At any time you can convert the `pdoc` into HTML conforming to the
[MediaWiki DOM spec] (by referencing the
[`document`](#!/api/PDoc-property-document) property) or into wikitext (by
invoking [`toWikitext()`](#!/api/PNodeList-method-toWikitext), which
returns a [`Promise`] for the wikitext string).  This allows you
to save the page using either standard API methods or the RESTBase API
(once [T101501](https://phabricator.wikimedia.org/T101501) is resolved).

For more tips, check out [PNodeList's full method list](#!/api/PNodeList)
and the list of [PNode](#!/api/PNode) subclasses.

[`mwparserfromhell`]: http://mwparserfromhell.readthedocs.org/en/latest/index.html
[Parsoid service]: https://www.mediawiki.org/wiki/Parsoid
[`prfun`]: https://github.com/cscott/prfun
[ES6 generators]: https://developer.mozilla.org/en-US/docs/Web/JavaScript/Reference/Statements/function*
[`Promise`]: https://developer.mozilla.org/en-US/docs/Web/JavaScript/Reference/Global_Objects/Promise
[Parsoid DOM]: http://www.mediawiki.org/wiki/Parsoid/MediaWiki_DOM_spec
[MediaWiki DOM spec]: http://www.mediawiki.org/wiki/Parsoid/MediaWiki_DOM_spec
[`domino`]: https://www.npmjs.com/package/domino
[`PDoc`]: #!/api/PDoc
[`PNodeList`]: #!/api/PNodeList
[`PTemplate`]: #!/api/PTemplate

License
-------

Copyright (c) 2011-2015 Wikimedia Foundation and others.

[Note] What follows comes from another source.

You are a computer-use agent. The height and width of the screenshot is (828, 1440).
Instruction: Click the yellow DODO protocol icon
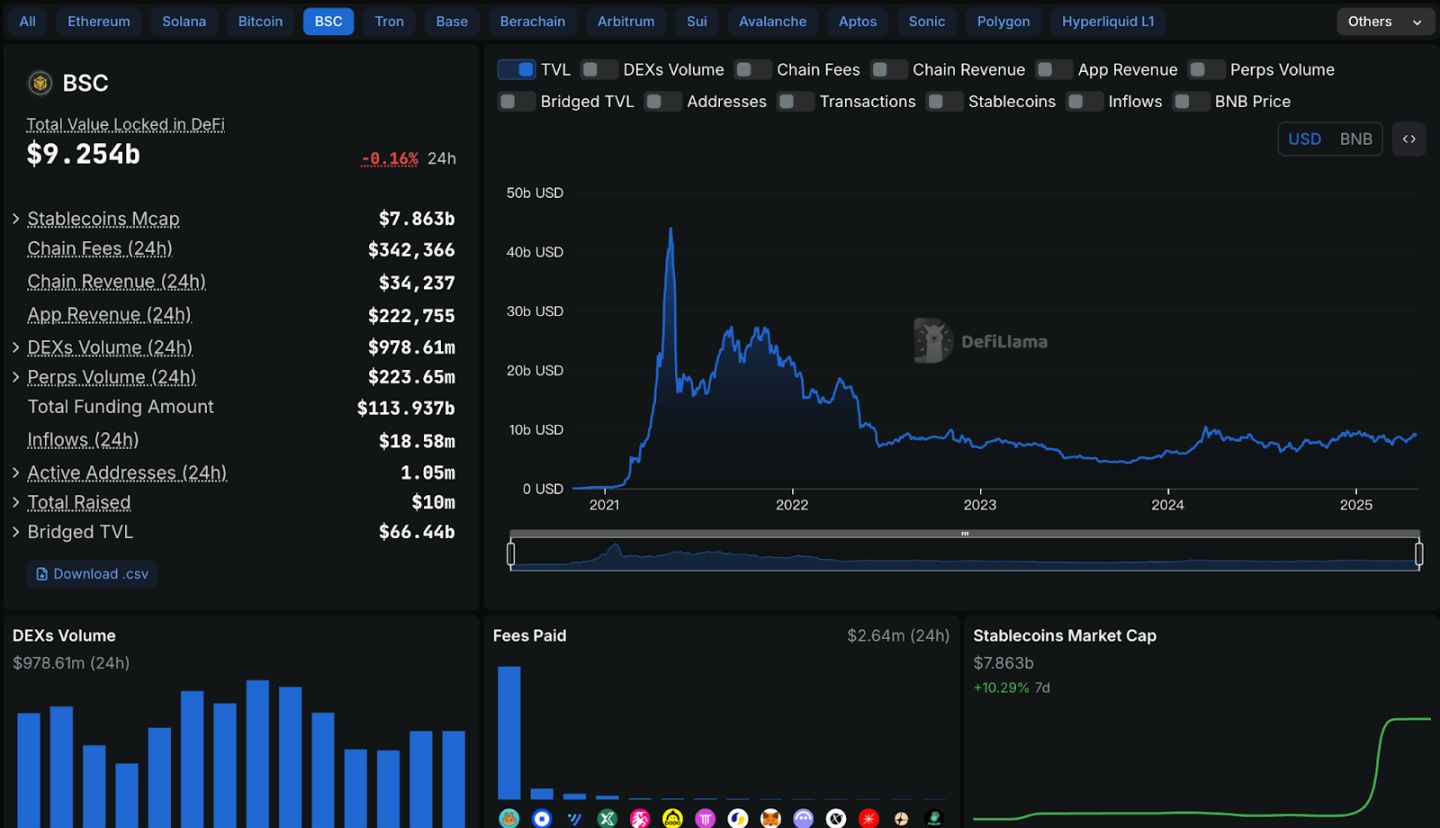pos(673,818)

This program is free software; you can redistribute it and/or modify
it under the terms of the GNU General Public License as published by
the Free Software Foundation; either version 2 of the License, or
(at your option) any later version.

This program is distributed in the hope that it will be useful,
but WITHOUT ANY WARRANTY; without even the implied warranty of
MERCHANTABILITY or FITNESS FOR A PARTICULAR PURPOSE.  See the
GNU General Public License for more details.

You should have received a copy of the GNU General Public License along
with this program; if not, write to the Free Software Foundation, Inc.,
51 Franklin Street, Fifth Floor, Boston, MA 02110-1301 USA.